::: 読解文

相続は人生の最終章を締めくくる重要な手続きであり、その準備は故人の意思を尊重し、残されたご家族の平穏な未来を築く上で不可欠です。中川総合法務オフィスは、長年にわたり京都や大阪の地で1000件を超える相続無料相談を実施し、多くのご家庭の複雑な問題を解決へと導いてまいりました。法律や経営といった社会科学はもちろんのこと、哲学や自然科学にも通じた代表の深い洞察力は、単なる法的手続きを超え、人生を豊かに生きるための「啓蒙」という側面からも、多くのご相談者様からご評価いただいております。

ここでは、誤解されやすい「遺言代用信託」と「遺言信託」の違いを明確にし、特に不動産相続におけるその限界、そして改正相続法の下で推奨される「遺言書+遺言執行者」の有効性について、最新の法改正情報も踏まえ、深く掘り下げて解説します。

::::::
::: 提示資料

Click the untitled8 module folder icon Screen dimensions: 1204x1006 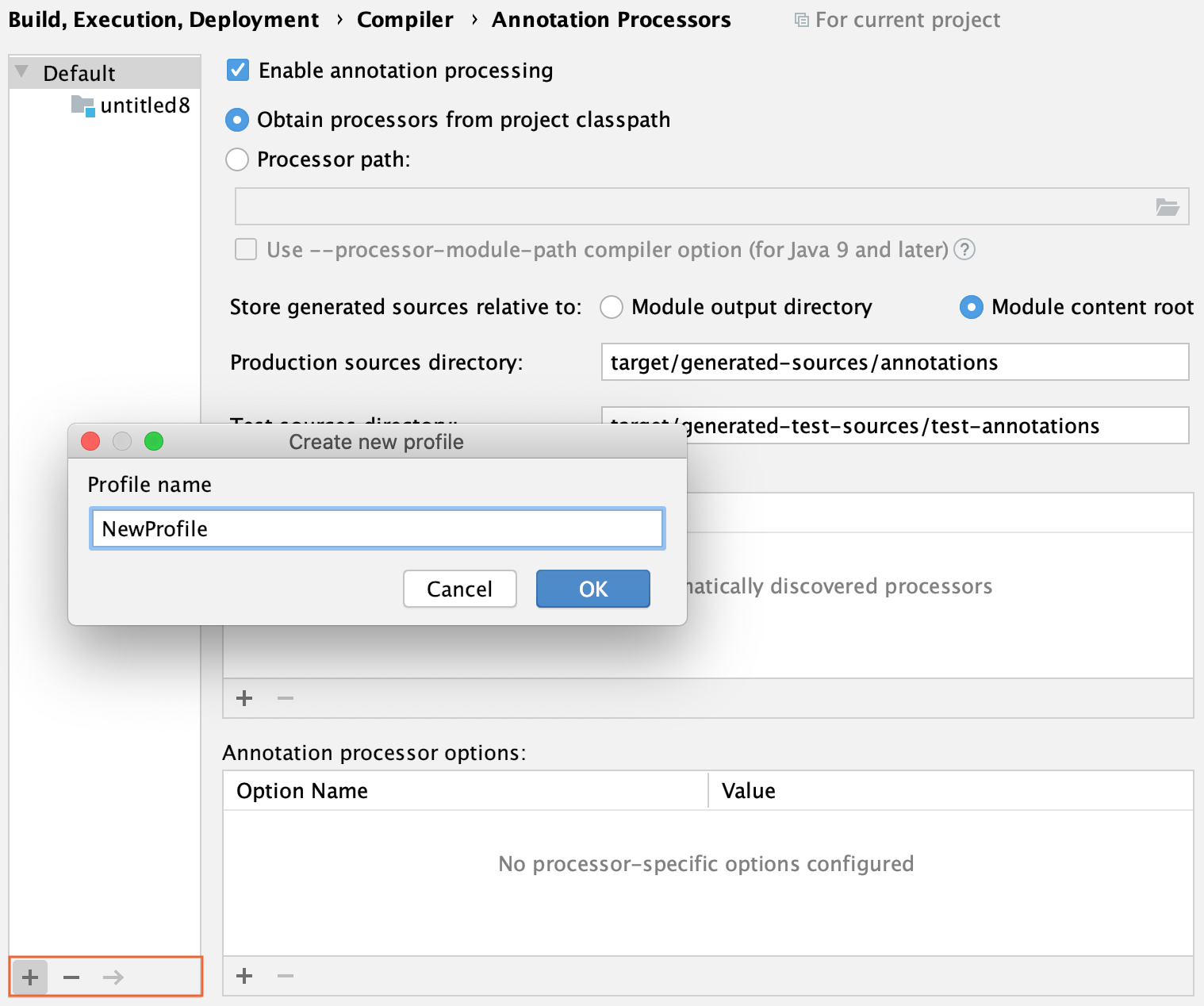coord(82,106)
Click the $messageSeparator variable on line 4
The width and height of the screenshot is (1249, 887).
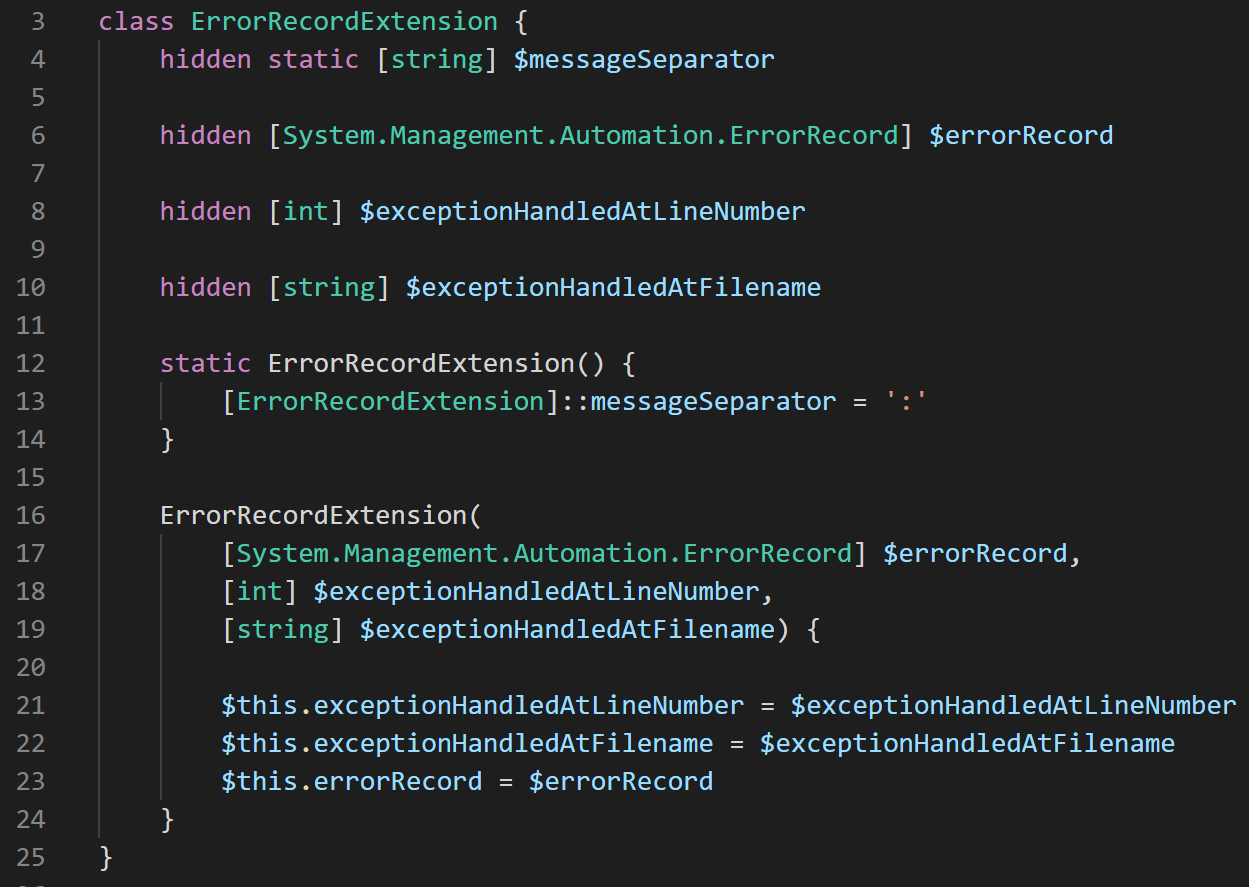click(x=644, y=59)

::::::

§ **設問**
相続について述べた文章のうち、「相続は人生の最終章を締めくく」という語句を含むところから書き始め、「情報も踏まえ、深く掘り下げて解説します。」まで書いたところで止めて、原文どおりに書き写しなさい。

§ **解答**
相続は人生の最終章を締めくくる重要な手続きであり、その準備は故人の意思を尊重し、残されたご家族の平穏な未来を築く上で不可欠です。中川総合法務オフィスは、長年にわたり京都や大阪の地で1000件を超える相続無料相談を実施し、多くのご家庭の複雑な問題を解決へと導いてまいりました。法律や経営といった社会科学はもちろんのこと、哲学や自然科学にも通じた代表の深い洞察力は、単なる法的手続きを超え、人生を豊かに生きるための「啓蒙」という側面からも、多くのご相談者様からご評価いただいております。

ここでは、誤解されやすい「遺言代用信託」と「遺言信託」の違いを明確にし、特に不動産相続におけるその限界、そして改正相続法の下で推奨される「遺言書+遺言執行者」の有効性について、最新の法改正情報も踏まえ、深く掘り下げて解説します。